> [Exercise goal]:
Start at the line in the entries below that contains "M3M (329, 2025)", stop at the line that contains "Crescent CEO says", and output exactly the lines in that span, both ends included.

> [Working data]:
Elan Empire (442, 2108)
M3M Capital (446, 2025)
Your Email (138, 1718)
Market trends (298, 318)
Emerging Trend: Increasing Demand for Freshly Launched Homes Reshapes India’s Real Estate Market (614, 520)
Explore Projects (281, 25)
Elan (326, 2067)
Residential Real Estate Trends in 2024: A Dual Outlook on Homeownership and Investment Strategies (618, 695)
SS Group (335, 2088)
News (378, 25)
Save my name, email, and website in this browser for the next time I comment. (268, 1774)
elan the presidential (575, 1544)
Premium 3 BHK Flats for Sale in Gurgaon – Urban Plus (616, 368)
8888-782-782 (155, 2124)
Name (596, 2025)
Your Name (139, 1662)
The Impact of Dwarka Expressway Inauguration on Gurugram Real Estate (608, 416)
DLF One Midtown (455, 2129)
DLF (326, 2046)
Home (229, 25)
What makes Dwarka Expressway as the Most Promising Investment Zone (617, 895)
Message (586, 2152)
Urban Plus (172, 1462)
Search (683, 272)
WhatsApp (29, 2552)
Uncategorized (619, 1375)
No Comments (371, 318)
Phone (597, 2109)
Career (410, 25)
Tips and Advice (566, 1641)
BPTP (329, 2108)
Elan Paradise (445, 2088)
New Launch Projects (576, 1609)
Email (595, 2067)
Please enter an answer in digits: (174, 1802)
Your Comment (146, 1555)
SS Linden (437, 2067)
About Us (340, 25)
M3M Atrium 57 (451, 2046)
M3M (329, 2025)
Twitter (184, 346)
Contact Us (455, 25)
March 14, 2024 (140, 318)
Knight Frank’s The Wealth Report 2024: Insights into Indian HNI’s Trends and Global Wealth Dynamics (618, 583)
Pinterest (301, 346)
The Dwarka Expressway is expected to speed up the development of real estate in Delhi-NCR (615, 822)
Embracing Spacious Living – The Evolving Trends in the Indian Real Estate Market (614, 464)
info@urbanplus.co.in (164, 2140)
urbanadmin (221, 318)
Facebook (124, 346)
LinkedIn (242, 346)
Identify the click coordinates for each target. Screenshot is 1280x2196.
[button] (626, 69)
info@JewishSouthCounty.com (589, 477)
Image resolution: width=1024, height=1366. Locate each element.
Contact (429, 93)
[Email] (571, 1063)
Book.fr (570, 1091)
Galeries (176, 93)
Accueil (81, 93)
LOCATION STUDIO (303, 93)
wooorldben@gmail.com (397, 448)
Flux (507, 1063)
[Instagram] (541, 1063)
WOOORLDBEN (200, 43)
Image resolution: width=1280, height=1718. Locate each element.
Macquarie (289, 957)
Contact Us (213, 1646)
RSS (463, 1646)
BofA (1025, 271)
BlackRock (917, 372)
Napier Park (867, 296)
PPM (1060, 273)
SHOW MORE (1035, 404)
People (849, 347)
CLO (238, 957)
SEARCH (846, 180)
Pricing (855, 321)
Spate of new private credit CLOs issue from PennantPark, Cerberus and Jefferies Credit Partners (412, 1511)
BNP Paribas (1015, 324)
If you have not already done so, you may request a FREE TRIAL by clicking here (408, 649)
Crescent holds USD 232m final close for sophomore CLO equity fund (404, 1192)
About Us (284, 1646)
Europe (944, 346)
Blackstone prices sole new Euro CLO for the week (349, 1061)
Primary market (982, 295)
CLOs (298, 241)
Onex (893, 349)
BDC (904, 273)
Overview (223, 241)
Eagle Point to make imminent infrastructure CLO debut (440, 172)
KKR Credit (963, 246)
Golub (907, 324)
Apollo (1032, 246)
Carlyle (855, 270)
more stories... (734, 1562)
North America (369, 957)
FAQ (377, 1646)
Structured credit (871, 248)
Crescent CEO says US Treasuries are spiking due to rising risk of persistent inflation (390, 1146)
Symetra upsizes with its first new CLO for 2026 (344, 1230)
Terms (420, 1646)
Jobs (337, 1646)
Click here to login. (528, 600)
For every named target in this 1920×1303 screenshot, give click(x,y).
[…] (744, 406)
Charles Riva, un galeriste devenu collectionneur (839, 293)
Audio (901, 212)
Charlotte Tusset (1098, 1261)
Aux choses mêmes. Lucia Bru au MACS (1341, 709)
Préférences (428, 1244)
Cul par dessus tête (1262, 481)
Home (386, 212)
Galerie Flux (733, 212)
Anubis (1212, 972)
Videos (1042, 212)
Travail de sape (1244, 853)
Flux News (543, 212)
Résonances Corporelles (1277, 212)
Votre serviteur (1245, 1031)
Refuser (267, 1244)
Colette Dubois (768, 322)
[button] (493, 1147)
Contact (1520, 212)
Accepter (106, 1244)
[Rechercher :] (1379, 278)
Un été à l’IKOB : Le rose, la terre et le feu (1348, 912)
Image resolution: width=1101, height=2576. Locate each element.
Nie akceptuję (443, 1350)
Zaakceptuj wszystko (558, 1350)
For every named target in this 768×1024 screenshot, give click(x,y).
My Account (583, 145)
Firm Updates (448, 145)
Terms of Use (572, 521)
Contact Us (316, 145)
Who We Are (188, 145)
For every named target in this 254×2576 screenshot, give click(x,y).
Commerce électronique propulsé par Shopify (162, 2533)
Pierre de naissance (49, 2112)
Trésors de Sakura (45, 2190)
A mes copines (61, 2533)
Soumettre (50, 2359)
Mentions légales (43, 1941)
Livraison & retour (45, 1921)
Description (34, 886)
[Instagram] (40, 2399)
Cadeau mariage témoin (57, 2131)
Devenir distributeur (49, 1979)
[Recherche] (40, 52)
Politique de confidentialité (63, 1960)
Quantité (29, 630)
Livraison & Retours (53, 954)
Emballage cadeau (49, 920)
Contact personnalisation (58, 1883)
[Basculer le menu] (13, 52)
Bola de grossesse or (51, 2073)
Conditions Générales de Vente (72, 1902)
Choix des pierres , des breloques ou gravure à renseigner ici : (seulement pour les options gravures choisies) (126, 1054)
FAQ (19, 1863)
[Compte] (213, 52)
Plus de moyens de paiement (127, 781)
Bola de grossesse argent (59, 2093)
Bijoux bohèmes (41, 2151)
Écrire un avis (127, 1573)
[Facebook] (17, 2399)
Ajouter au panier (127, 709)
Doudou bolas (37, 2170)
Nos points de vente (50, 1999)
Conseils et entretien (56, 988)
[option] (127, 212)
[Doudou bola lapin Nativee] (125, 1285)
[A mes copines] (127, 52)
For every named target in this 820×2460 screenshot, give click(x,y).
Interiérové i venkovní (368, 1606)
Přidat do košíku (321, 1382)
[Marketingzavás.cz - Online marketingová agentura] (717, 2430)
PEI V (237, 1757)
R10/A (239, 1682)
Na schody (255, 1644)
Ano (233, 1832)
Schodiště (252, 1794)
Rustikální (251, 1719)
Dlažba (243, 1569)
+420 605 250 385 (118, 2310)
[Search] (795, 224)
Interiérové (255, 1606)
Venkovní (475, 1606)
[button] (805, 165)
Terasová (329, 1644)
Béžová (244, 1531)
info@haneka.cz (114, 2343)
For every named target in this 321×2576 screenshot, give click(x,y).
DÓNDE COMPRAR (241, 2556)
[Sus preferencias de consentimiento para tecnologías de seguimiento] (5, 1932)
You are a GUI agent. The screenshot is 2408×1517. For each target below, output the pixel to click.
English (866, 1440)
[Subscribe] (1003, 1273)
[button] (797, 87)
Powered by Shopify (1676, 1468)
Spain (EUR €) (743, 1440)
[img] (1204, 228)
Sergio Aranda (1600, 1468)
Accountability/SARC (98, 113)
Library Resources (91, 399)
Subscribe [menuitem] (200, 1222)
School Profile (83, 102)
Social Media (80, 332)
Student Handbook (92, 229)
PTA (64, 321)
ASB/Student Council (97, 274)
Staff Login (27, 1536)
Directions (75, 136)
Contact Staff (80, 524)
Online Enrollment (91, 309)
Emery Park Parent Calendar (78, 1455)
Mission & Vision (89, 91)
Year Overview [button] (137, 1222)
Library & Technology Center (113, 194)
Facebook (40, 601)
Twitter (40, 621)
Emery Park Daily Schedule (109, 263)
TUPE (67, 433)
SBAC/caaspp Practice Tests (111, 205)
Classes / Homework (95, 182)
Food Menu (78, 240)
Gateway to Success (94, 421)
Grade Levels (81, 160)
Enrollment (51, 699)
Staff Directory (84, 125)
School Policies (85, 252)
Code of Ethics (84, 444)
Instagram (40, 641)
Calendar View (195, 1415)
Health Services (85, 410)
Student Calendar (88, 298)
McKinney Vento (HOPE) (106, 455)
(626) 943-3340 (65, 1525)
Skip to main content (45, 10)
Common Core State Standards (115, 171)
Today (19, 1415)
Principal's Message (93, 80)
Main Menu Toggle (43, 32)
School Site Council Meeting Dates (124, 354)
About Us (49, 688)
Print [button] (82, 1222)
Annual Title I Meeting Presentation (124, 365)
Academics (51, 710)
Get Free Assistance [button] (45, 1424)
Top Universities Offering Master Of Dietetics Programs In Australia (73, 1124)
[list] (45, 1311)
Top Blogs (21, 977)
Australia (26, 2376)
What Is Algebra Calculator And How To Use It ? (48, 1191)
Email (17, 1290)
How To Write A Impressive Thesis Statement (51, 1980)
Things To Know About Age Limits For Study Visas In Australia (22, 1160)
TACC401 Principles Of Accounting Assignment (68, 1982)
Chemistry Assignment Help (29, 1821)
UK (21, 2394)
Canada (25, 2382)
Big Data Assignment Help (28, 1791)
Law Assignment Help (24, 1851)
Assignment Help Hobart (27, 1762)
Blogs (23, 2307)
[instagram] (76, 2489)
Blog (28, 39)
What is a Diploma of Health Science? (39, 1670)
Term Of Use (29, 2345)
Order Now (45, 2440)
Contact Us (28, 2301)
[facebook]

> [Response for this exercise]:
M3M (329, 2025)
Twitter (184, 346)
Contact Us (455, 25)
March 14, 2024 (140, 318)
Knight Frank’s The Wealth Report 2024: Insights into Indian HNI’s Trends and Global Wealth Dynamics (618, 583)
Pinterest (301, 346)
The Dwarka Expressway is expected to speed up the development of real estate in Delhi-NCR (615, 822)
Embracing Spacious Living – The Evolving Trends in the Indian Real Estate Market (614, 464)
info@urbanplus.co.in (164, 2140)
urbanadmin (221, 318)
Facebook (124, 346)
LinkedIn (242, 346)
Identify the click coordinates for each target. Screenshot is 1280x2196.
[button] (626, 69)
info@JewishSouthCounty.com (589, 477)
Image resolution: width=1024, height=1366. Locate each element.
Contact (429, 93)
[Email] (571, 1063)
Book.fr (570, 1091)
Galeries (176, 93)
Accueil (81, 93)
LOCATION STUDIO (303, 93)
wooorldben@gmail.com (397, 448)
Flux (507, 1063)
[Instagram] (541, 1063)
WOOORLDBEN (200, 43)
Image resolution: width=1280, height=1718. Locate each element.
Macquarie (289, 957)
Contact Us (213, 1646)
RSS (463, 1646)
BofA (1025, 271)
BlackRock (917, 372)
Napier Park (867, 296)
PPM (1060, 273)
SHOW MORE (1035, 404)
People (849, 347)
CLO (238, 957)
SEARCH (846, 180)
Pricing (855, 321)
Spate of new private credit CLOs issue from PennantPark, Cerberus and Jefferies Credit Partners (412, 1511)
BNP Paribas (1015, 324)
If you have not already done so, you may request a FREE TRIAL by clicking here (408, 649)
Crescent holds USD 232m final close for sophomore CLO equity fund (404, 1192)
About Us (284, 1646)
Europe (944, 346)
Blackstone prices sole new Euro CLO for the week (349, 1061)
Primary market (982, 295)
CLOs (298, 241)
Onex (893, 349)
BDC (904, 273)
Overview (223, 241)
Eagle Point to make imminent infrastructure CLO debut (440, 172)
KKR Credit (963, 246)
Golub (907, 324)
Apollo (1032, 246)
Carlyle (855, 270)
more stories... (734, 1562)
North America (369, 957)
FAQ (377, 1646)
Structured credit (871, 248)
Crescent CEO says US Treasuries are spiking due to rising risk of persistent inflation (390, 1146)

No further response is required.